══ Fragmento de lectura ══

Su estatus social es el de servidumbre.

¿Cómo llamarla? “Trabajadora del hogar”, propone el Consejo Nacional para Prevenir la Discriminación (Conapred).

Y no del modo usual: “gata”, “chacha”, “sirvienta” o “criada”. También se acostumbra tutearla con el diminutivo de su nombre; de ahí nació, en el cine mexicano de los años cincuenta, Paquita, interpretada por María Victoria, imagen idealizada (o caricaturizada) de la trabajadora doméstica, personaje que daría luego pie a una comedia televisiva: La criada bien criada.

A veces resulta que la “muchacha” es una señora en edad respetable, dejada así, nominalmente, en la adolescencia, sólo por considerarla como una ficha secundaria del entorno familiar, sin posibilidad de crecimiento, condenada a la minoría de edad perpetua.

═══
══ Datos proporcionados ══

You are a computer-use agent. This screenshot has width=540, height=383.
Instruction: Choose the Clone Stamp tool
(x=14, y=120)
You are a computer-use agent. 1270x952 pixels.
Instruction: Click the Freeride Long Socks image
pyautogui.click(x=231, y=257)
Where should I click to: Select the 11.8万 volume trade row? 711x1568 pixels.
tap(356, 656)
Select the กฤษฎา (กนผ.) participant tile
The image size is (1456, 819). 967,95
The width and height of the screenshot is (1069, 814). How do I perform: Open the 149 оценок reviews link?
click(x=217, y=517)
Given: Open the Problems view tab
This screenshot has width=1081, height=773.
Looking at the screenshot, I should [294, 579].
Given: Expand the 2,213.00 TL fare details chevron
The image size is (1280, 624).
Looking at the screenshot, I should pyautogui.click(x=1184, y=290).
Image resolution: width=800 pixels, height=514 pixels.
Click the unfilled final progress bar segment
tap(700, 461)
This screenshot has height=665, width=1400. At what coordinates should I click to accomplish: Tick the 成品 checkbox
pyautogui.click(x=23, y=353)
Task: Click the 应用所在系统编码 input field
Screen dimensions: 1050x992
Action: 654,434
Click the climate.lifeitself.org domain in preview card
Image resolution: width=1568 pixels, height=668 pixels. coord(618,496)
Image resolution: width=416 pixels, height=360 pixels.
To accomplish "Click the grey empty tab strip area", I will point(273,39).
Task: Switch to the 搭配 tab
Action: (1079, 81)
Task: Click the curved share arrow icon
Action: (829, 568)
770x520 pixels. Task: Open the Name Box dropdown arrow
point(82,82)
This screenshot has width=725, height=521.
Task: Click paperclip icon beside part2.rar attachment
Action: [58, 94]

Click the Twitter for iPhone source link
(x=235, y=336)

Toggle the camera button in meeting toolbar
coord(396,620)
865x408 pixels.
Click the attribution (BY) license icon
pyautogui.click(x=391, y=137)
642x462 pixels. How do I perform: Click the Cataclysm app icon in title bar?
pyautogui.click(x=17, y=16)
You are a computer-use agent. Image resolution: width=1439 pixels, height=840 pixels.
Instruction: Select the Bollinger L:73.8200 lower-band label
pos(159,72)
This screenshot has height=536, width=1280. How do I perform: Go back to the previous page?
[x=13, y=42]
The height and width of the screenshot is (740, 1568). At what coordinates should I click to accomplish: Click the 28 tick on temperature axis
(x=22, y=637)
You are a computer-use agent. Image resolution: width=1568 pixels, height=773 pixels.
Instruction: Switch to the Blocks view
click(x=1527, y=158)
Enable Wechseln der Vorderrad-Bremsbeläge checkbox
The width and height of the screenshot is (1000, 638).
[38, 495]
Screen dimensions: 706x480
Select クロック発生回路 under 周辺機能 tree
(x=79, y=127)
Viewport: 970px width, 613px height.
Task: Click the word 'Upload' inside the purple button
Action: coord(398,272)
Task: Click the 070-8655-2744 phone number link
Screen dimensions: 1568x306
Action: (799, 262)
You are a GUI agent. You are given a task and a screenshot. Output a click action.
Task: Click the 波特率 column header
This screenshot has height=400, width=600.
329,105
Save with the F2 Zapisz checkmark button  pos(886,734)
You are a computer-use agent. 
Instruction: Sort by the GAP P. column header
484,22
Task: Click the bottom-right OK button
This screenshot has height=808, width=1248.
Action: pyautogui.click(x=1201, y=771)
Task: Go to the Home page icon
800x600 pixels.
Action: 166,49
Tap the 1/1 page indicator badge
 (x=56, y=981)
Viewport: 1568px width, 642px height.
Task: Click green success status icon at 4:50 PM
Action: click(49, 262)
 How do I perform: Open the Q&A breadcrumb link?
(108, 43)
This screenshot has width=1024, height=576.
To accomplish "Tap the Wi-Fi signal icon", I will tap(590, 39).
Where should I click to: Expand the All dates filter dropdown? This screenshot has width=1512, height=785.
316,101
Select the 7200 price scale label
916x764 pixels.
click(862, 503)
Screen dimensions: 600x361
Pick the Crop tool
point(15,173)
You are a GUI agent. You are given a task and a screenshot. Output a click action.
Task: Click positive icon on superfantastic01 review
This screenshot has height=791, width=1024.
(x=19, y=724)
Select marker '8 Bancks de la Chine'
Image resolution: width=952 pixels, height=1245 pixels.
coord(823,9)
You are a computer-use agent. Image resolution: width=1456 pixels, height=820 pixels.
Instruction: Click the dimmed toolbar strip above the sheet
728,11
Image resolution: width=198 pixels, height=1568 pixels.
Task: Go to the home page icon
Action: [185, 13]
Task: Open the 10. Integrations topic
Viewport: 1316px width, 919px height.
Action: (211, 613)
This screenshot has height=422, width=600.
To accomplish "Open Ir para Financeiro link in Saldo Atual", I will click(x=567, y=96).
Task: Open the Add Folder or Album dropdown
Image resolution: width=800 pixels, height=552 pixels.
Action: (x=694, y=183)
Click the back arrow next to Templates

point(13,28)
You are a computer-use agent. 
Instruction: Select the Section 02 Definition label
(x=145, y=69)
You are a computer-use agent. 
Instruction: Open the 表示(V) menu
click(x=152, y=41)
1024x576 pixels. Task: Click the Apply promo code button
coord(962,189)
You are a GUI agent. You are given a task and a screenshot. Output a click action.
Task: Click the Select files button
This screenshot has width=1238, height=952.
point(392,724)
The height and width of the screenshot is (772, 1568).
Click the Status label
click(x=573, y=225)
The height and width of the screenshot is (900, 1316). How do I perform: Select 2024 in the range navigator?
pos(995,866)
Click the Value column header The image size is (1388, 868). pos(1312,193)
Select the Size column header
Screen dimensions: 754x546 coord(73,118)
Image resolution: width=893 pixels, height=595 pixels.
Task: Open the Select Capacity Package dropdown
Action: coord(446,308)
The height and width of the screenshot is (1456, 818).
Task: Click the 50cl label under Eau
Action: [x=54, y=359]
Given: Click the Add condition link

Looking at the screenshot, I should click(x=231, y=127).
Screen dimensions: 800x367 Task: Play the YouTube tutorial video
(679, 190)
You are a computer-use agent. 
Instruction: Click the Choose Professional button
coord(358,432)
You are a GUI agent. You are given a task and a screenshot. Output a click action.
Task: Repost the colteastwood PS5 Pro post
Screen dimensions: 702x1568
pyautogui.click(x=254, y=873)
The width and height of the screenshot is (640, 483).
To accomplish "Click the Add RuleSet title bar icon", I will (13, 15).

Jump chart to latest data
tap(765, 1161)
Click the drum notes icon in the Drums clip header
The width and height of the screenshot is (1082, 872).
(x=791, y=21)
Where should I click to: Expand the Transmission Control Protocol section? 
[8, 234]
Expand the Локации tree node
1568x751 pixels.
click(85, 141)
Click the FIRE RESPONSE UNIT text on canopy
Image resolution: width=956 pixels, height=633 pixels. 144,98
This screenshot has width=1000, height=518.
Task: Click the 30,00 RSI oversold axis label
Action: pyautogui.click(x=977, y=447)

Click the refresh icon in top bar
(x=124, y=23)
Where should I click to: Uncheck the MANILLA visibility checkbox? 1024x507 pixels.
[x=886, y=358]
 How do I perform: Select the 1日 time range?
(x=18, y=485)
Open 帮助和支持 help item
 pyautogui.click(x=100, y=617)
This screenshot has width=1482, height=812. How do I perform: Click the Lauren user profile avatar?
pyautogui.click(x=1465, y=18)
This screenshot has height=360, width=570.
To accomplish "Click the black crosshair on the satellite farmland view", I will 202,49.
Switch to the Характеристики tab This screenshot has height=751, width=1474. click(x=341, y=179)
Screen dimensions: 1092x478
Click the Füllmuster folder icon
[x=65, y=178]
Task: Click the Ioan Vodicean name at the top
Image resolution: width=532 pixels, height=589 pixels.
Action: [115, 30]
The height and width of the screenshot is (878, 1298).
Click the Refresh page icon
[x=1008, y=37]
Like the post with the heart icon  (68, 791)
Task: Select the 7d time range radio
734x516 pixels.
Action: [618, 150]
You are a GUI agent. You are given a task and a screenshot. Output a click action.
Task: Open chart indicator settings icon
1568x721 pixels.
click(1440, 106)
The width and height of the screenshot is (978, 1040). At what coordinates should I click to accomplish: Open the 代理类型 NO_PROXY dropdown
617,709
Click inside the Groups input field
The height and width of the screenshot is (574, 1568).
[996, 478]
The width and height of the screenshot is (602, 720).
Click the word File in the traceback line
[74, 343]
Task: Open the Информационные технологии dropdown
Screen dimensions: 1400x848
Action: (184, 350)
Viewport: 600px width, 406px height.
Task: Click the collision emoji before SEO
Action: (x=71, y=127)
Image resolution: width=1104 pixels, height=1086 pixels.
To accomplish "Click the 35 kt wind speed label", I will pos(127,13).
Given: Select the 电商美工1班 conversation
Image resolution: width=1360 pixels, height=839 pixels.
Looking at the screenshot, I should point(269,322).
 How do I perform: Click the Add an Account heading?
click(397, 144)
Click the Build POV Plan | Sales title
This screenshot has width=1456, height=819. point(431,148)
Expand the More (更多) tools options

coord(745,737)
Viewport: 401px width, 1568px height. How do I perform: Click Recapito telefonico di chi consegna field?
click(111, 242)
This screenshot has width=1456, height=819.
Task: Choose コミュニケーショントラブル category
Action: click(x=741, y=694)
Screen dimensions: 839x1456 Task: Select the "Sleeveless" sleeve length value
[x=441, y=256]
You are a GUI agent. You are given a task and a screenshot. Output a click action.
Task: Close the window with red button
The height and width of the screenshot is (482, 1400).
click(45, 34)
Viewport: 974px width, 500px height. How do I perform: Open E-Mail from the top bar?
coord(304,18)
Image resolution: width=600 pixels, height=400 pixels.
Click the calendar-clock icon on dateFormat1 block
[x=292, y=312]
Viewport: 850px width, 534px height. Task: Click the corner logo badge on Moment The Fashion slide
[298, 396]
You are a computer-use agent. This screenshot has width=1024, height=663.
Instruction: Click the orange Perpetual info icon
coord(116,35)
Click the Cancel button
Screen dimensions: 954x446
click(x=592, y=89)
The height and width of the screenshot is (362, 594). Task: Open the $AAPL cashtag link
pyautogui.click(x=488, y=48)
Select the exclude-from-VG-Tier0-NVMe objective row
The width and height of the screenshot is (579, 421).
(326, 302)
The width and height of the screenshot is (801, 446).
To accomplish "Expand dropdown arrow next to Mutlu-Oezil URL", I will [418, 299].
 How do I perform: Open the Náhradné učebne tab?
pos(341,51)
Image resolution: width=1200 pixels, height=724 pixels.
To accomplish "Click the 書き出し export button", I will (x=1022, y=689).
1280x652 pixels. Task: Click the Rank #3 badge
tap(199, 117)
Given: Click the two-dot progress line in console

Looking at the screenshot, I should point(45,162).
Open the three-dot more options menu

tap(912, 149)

═══

# [Tarea propuesta]
Según el fragmento de lectura, ¿qué denominación propone el Consejo Nacional para Prevenir la Discriminación?

# [Respuesta del ejercicio]
"Trabajadora del hogar".